■ Given instruction ■
Please rewrite the entries starting at the first one and ending at the line that contains "Click the red CHL", replacing "Summary" with "Description" and leaving everything else unchanged.

[Interface element records]
-- begin --
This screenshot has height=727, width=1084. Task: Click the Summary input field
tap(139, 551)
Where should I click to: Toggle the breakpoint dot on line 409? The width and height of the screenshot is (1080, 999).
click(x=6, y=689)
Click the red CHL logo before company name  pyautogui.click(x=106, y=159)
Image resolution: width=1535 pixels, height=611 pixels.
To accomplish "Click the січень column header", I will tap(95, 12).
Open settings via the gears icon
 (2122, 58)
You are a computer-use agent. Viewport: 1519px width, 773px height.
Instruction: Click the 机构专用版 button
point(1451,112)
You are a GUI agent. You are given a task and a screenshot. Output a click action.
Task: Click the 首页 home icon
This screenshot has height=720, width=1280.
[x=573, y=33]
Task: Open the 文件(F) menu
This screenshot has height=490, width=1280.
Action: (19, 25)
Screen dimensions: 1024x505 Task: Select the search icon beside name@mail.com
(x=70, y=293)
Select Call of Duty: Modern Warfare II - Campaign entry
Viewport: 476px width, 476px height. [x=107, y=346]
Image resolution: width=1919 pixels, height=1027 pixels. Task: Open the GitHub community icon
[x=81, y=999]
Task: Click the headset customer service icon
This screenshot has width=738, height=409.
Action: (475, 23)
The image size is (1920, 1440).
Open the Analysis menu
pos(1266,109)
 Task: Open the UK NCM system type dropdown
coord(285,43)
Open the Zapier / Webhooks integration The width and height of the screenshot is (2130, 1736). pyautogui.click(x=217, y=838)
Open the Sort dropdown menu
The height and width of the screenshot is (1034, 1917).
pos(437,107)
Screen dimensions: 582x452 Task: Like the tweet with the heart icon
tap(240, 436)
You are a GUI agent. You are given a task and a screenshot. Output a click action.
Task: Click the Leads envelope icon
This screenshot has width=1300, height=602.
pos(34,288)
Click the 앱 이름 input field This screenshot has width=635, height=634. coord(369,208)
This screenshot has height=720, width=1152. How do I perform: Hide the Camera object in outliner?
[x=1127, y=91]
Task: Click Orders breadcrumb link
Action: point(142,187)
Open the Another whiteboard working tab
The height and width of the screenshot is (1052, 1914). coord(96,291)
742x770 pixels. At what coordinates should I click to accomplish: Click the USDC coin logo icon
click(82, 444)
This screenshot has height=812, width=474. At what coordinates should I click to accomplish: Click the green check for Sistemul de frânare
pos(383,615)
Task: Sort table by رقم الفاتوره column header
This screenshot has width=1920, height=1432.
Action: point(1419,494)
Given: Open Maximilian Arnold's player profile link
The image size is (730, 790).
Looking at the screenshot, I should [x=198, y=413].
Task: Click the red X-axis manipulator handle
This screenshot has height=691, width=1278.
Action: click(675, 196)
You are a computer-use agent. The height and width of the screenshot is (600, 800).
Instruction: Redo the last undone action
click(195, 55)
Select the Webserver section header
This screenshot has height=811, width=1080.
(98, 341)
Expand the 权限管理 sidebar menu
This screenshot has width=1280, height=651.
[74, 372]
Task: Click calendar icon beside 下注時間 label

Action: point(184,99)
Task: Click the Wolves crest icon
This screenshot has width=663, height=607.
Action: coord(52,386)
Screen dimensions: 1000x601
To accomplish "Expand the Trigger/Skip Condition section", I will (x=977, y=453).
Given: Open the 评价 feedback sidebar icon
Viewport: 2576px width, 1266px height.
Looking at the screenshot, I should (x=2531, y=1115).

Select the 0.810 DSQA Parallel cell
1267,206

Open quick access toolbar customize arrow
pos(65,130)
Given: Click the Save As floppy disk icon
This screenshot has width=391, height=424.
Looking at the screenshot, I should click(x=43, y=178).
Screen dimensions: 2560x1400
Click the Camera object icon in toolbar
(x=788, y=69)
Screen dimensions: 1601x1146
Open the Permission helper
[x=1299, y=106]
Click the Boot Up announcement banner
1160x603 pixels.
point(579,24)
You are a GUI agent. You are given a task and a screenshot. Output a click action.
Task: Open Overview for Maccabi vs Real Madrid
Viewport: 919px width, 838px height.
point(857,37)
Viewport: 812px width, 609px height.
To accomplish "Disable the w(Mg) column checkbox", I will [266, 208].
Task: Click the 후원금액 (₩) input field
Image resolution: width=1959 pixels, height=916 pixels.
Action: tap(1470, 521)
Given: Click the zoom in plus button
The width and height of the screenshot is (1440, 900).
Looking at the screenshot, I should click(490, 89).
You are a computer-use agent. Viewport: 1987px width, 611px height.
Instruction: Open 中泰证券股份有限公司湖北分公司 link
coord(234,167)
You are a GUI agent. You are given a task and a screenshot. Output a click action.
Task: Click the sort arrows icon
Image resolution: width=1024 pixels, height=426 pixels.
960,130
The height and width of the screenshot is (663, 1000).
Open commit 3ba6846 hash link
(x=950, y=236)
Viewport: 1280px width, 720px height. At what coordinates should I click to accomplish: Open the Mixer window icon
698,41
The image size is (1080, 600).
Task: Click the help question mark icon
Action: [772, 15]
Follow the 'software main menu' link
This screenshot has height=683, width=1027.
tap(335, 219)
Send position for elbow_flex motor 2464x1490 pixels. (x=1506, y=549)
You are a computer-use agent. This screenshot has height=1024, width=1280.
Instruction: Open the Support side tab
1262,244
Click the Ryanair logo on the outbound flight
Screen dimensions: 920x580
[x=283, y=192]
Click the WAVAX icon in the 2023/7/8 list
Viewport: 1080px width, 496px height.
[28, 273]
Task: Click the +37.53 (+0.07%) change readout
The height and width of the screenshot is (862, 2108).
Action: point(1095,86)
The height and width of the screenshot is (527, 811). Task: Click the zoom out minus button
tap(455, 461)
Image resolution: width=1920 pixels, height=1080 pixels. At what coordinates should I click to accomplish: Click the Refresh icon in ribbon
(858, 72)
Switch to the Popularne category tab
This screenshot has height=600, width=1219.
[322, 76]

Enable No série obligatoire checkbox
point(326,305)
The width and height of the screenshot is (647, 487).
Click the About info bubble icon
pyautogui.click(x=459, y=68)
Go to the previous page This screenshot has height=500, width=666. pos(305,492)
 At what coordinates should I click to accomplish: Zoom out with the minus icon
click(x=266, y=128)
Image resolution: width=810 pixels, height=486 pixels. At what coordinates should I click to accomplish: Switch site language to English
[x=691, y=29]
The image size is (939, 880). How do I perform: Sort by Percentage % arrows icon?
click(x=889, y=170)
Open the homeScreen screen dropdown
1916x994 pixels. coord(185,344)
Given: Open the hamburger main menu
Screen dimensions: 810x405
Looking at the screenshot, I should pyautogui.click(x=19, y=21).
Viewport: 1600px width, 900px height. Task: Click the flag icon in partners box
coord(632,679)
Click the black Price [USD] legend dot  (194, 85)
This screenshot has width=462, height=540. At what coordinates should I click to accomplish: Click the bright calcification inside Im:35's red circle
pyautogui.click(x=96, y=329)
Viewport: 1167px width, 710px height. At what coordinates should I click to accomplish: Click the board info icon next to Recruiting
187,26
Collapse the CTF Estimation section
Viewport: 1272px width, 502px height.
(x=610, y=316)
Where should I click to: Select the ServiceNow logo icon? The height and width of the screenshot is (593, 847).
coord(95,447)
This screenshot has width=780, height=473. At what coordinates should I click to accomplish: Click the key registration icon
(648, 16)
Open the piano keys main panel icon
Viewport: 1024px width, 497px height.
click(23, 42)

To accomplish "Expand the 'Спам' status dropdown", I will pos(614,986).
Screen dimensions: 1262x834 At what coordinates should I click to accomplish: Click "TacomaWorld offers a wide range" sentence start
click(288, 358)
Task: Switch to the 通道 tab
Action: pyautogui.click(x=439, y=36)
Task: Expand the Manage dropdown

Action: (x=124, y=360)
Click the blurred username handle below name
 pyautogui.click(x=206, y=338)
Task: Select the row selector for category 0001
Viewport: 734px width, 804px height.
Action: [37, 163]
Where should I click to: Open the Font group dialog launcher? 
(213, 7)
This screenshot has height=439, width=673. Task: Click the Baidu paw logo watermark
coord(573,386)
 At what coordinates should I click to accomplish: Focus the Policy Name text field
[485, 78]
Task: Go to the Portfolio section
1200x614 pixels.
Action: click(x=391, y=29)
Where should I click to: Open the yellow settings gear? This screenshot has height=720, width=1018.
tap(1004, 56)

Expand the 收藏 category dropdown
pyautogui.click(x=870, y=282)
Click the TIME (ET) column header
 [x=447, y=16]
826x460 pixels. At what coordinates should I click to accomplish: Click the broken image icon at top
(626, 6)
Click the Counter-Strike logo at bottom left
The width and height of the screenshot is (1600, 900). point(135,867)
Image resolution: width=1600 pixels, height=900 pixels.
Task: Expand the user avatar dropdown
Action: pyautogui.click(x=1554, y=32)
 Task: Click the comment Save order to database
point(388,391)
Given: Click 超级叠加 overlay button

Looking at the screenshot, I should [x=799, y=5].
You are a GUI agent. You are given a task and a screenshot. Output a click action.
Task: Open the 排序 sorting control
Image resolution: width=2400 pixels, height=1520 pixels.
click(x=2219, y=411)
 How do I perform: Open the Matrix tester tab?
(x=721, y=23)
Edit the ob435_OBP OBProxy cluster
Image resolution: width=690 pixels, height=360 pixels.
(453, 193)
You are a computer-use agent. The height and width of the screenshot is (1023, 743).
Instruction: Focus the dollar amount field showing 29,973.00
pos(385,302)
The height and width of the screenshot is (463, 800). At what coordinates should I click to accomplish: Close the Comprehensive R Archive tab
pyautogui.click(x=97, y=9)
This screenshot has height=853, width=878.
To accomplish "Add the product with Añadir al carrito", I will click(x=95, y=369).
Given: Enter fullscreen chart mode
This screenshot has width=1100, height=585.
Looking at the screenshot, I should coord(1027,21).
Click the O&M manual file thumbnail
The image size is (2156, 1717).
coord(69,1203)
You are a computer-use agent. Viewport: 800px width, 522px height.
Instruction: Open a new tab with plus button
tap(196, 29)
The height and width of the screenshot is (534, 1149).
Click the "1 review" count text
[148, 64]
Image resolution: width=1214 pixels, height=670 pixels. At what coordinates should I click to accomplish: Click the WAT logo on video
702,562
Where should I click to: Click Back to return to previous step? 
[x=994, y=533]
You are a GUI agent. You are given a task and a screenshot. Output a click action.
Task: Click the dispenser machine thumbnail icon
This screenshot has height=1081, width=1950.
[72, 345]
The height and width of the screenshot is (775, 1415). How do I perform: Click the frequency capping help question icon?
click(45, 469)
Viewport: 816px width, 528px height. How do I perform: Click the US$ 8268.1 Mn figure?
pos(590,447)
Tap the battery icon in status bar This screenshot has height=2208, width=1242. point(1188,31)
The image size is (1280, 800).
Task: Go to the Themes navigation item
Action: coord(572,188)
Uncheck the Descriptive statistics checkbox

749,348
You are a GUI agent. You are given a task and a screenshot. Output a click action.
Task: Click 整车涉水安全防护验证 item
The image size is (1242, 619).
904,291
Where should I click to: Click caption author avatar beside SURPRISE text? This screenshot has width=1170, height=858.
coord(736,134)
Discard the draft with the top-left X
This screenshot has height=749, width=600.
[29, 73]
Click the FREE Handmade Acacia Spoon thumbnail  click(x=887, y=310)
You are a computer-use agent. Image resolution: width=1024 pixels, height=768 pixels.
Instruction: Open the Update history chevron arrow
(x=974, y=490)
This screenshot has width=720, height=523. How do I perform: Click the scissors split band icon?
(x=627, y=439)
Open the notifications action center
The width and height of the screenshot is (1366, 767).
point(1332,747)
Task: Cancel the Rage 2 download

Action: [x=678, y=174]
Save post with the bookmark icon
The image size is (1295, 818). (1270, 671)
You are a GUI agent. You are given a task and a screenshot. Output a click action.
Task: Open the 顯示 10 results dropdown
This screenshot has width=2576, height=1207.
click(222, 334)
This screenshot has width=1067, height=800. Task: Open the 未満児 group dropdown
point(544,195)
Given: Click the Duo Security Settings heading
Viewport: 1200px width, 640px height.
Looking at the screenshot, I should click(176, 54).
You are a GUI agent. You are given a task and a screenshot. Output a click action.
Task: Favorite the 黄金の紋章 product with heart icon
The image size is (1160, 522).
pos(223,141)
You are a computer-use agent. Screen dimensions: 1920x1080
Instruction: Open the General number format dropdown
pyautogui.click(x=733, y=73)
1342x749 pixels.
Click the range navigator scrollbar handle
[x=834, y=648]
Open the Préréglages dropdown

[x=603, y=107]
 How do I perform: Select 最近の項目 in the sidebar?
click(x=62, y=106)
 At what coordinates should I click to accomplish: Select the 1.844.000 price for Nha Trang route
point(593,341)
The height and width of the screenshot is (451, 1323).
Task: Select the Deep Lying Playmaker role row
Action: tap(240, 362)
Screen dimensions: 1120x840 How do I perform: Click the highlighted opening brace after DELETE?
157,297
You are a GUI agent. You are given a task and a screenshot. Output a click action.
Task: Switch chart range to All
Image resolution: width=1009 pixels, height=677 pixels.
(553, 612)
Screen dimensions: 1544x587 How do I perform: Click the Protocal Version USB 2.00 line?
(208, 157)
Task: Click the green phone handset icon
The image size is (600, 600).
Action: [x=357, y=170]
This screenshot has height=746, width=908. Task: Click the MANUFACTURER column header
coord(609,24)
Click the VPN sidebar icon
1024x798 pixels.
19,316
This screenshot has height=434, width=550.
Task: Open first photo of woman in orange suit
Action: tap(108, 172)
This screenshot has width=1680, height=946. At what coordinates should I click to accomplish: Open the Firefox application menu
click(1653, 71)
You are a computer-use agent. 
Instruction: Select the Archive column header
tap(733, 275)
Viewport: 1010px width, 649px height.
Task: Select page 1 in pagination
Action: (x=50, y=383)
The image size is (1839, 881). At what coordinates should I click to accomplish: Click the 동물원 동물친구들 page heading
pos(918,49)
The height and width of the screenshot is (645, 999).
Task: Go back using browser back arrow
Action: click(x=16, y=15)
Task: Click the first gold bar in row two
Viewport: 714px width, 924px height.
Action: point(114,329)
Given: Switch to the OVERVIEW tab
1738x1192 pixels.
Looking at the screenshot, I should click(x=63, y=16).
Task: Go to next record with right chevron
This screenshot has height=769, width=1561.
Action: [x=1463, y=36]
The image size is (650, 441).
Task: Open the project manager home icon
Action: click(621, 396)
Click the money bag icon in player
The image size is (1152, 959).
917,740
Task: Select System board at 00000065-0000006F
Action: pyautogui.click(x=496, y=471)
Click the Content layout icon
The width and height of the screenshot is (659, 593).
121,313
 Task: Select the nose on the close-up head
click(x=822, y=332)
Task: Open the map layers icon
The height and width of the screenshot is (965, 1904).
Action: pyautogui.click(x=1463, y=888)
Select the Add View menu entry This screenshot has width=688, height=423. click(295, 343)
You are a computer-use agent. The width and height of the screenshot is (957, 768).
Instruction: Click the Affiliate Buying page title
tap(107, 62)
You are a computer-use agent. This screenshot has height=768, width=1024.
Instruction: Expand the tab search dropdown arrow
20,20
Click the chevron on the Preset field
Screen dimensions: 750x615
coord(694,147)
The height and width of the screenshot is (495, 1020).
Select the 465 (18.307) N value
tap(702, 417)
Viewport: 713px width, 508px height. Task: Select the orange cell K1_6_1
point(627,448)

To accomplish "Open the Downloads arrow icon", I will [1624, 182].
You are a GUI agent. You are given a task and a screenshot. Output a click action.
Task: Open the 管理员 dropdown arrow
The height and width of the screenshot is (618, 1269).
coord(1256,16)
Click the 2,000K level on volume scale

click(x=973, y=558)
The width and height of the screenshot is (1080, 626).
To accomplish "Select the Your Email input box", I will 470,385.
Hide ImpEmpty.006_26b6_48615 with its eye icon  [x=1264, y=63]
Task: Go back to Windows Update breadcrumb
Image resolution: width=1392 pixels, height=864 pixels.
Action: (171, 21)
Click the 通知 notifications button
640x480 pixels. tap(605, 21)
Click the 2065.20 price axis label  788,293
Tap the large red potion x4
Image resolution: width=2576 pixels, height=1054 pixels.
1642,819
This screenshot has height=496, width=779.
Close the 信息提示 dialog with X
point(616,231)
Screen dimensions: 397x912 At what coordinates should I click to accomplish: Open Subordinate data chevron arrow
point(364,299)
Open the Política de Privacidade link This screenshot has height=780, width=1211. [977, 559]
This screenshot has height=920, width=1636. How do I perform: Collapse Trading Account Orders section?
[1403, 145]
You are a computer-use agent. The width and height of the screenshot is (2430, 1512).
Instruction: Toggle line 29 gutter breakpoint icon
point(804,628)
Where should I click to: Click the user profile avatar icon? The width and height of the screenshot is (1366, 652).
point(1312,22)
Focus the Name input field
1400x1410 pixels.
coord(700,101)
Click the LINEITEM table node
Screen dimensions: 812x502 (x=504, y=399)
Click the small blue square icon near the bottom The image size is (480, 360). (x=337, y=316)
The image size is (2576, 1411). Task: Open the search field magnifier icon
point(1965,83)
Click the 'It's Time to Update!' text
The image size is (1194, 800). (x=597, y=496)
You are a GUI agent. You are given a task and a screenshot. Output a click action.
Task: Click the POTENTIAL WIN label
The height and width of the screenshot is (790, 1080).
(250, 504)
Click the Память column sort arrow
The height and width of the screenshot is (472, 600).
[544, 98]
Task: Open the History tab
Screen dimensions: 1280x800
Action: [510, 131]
-- end --
■ Result of the task ■
This screenshot has height=727, width=1084. Task: Click the Description input field
tap(139, 551)
Where should I click to: Toggle the breakpoint dot on line 409? The width and height of the screenshot is (1080, 999).
click(x=6, y=689)
Click the red CHL logo before company name  pyautogui.click(x=106, y=159)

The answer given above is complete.